### Exercise objective
Starting at the line that contains "[Varukorg] (1307, 44)", transcribe every remaining line of the entries exactly, including the last one.

### Provided entries
*** Block opens ***

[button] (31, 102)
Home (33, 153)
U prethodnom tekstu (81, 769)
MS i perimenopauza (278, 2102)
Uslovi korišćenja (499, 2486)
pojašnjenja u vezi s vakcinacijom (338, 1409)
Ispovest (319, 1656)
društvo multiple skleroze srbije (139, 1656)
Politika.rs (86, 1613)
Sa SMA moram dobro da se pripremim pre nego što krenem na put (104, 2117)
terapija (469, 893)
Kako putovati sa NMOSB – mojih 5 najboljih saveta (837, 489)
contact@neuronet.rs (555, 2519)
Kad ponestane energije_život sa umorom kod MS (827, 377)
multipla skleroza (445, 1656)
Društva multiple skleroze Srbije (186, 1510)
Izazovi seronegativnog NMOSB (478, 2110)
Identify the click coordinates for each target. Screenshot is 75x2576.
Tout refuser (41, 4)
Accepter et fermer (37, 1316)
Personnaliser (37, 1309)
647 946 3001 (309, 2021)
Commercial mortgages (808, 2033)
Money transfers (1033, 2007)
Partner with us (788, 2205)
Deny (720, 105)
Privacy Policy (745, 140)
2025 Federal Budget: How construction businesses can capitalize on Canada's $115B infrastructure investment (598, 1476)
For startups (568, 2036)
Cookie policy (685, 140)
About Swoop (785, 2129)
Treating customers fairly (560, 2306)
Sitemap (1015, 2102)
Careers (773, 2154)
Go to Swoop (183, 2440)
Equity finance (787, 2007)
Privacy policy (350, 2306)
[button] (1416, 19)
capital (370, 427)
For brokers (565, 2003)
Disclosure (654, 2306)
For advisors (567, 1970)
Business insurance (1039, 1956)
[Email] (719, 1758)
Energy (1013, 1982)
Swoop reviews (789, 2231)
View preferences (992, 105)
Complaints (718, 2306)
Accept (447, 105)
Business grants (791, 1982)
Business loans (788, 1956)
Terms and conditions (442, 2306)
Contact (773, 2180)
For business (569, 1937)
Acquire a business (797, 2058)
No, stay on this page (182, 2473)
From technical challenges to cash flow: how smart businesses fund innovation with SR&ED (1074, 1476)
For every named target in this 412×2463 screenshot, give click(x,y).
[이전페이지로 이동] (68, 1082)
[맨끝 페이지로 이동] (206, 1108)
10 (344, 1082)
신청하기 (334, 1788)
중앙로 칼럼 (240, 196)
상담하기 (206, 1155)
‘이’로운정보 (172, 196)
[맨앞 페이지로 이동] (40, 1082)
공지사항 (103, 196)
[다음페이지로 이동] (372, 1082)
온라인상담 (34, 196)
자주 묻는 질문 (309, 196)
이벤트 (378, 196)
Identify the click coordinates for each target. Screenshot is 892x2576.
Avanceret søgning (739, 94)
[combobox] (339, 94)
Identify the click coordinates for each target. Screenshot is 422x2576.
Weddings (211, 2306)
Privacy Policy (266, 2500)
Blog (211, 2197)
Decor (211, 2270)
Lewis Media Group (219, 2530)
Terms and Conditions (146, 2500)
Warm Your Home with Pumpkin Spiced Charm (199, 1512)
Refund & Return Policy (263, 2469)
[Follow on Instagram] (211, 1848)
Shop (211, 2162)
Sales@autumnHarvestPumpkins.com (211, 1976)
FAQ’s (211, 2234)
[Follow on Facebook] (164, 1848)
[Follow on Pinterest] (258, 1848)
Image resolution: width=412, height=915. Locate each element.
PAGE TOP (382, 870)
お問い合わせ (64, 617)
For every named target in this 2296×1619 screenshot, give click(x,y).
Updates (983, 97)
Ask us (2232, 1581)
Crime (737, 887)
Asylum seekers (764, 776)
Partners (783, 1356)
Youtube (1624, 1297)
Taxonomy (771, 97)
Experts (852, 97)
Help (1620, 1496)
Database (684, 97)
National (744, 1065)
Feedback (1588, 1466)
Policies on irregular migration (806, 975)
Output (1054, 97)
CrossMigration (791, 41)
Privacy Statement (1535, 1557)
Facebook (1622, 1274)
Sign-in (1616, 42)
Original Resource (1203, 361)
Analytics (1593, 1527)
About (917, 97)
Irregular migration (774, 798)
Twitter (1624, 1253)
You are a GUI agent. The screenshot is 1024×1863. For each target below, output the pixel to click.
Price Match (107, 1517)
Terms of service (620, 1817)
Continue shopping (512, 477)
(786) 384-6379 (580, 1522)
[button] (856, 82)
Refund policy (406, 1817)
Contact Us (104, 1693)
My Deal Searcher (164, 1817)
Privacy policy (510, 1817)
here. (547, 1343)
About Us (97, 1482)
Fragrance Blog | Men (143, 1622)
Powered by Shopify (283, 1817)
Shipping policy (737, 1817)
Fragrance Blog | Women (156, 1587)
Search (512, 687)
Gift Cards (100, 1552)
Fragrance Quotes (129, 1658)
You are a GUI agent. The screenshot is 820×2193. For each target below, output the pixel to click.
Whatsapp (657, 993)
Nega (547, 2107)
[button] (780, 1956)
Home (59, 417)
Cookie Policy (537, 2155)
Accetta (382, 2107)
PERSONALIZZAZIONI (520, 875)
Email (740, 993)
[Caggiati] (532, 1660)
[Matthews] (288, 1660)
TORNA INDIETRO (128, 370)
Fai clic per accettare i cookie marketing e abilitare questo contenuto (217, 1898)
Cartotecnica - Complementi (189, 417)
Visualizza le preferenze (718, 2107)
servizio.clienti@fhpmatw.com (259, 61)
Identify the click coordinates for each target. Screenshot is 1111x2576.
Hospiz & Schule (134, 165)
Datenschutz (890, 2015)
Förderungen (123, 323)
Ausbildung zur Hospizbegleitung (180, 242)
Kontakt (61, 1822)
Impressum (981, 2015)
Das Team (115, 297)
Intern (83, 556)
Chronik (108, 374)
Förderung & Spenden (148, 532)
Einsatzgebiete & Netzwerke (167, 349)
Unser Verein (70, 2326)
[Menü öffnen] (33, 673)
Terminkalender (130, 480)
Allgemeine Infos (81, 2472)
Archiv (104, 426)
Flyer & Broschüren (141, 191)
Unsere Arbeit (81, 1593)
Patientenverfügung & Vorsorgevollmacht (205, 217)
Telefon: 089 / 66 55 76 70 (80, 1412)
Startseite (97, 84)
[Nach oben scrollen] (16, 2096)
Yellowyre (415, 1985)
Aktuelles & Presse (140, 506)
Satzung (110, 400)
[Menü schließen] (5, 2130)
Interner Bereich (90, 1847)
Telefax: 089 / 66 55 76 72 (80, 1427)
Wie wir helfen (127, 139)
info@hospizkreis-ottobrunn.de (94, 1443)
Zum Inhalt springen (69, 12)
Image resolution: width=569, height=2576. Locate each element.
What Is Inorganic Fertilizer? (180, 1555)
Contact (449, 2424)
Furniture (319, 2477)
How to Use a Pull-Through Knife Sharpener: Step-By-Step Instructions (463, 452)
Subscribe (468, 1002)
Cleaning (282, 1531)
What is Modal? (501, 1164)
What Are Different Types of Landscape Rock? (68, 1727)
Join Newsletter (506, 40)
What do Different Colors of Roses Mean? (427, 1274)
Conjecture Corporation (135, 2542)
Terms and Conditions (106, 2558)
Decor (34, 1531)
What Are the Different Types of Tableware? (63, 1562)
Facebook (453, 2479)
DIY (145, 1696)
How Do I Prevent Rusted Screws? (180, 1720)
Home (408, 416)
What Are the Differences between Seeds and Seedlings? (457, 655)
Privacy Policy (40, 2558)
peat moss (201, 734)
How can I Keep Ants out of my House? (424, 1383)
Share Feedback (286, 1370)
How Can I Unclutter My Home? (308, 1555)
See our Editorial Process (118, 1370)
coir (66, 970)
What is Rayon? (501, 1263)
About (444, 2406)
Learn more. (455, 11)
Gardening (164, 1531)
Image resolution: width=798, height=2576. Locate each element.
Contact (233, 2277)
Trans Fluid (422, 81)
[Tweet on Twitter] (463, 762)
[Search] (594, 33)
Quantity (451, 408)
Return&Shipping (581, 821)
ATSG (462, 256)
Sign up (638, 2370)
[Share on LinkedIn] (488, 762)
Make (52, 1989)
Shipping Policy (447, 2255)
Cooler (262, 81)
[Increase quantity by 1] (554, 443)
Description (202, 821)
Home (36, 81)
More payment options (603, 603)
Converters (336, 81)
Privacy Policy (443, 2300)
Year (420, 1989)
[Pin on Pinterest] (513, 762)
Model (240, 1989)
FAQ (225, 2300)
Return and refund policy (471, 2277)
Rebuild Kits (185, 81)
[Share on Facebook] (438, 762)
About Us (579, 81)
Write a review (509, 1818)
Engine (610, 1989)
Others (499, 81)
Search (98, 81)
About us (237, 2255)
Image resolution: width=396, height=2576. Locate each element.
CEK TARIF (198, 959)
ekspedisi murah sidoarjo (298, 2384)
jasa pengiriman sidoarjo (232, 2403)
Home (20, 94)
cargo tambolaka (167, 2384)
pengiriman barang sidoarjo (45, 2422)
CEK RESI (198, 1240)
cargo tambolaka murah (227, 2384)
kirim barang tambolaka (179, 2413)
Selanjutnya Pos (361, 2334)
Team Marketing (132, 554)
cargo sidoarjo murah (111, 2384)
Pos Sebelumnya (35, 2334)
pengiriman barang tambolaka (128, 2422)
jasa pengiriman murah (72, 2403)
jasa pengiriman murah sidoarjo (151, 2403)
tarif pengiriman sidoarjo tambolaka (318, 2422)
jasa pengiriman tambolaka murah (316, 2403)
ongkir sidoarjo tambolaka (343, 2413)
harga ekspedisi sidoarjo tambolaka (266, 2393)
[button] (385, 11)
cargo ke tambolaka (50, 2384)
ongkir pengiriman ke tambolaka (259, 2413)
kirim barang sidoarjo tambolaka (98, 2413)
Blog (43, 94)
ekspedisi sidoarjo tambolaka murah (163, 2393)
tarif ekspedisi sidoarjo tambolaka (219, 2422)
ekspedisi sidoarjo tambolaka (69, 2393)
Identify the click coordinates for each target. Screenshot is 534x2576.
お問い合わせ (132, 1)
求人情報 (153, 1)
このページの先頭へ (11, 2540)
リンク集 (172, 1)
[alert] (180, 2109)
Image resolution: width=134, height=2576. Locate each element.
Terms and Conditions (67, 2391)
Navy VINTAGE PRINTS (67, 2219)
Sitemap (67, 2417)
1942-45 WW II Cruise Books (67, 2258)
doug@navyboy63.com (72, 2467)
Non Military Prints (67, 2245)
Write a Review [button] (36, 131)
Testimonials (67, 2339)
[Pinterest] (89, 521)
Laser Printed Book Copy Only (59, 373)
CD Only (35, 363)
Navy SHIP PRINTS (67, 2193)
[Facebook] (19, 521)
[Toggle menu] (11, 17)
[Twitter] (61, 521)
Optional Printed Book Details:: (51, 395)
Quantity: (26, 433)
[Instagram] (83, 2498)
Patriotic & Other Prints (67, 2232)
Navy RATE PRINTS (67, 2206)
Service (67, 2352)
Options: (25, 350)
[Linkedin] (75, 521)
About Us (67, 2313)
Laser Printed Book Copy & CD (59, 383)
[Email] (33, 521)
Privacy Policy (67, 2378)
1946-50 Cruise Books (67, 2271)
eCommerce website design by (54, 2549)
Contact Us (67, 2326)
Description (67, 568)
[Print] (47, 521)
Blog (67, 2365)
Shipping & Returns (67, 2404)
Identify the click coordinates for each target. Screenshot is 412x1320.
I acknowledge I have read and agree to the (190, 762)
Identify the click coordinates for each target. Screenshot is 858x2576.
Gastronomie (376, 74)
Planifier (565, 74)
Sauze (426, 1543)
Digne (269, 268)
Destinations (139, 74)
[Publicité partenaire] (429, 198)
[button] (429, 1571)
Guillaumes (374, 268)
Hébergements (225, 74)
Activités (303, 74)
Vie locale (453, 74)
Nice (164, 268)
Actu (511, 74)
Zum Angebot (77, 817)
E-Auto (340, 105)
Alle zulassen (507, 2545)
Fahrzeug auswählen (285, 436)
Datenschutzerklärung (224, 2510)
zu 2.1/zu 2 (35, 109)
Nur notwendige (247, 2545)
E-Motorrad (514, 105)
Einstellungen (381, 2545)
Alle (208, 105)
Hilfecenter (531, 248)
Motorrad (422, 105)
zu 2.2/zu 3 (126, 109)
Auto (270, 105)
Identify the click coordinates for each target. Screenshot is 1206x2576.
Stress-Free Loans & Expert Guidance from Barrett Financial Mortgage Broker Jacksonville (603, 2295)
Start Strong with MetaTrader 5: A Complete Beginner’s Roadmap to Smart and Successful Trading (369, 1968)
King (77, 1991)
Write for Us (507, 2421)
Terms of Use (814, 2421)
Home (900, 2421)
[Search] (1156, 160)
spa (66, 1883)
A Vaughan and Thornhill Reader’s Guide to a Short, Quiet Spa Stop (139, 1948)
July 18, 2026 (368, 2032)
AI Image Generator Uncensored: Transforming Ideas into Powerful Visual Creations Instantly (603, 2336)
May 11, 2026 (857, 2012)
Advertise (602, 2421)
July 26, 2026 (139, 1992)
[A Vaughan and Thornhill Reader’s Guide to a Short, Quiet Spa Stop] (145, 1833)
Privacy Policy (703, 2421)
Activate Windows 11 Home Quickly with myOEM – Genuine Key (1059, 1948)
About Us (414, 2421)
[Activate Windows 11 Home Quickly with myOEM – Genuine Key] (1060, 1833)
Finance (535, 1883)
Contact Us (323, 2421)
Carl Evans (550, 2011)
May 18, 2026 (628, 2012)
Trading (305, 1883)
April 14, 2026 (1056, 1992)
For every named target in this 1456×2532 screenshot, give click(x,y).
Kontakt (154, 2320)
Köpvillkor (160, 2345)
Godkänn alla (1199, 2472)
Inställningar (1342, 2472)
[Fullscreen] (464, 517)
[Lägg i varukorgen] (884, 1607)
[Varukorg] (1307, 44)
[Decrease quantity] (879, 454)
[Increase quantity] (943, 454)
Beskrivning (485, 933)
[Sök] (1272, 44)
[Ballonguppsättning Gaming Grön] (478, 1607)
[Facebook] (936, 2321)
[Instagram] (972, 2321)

*** Block closes ***

### Result of the exercise
[Varukorg] (1307, 44)
[Decrease quantity] (879, 454)
[Increase quantity] (943, 454)
Beskrivning (485, 933)
[Sök] (1272, 44)
[Ballonguppsättning Gaming Grön] (478, 1607)
[Facebook] (936, 2321)
[Instagram] (972, 2321)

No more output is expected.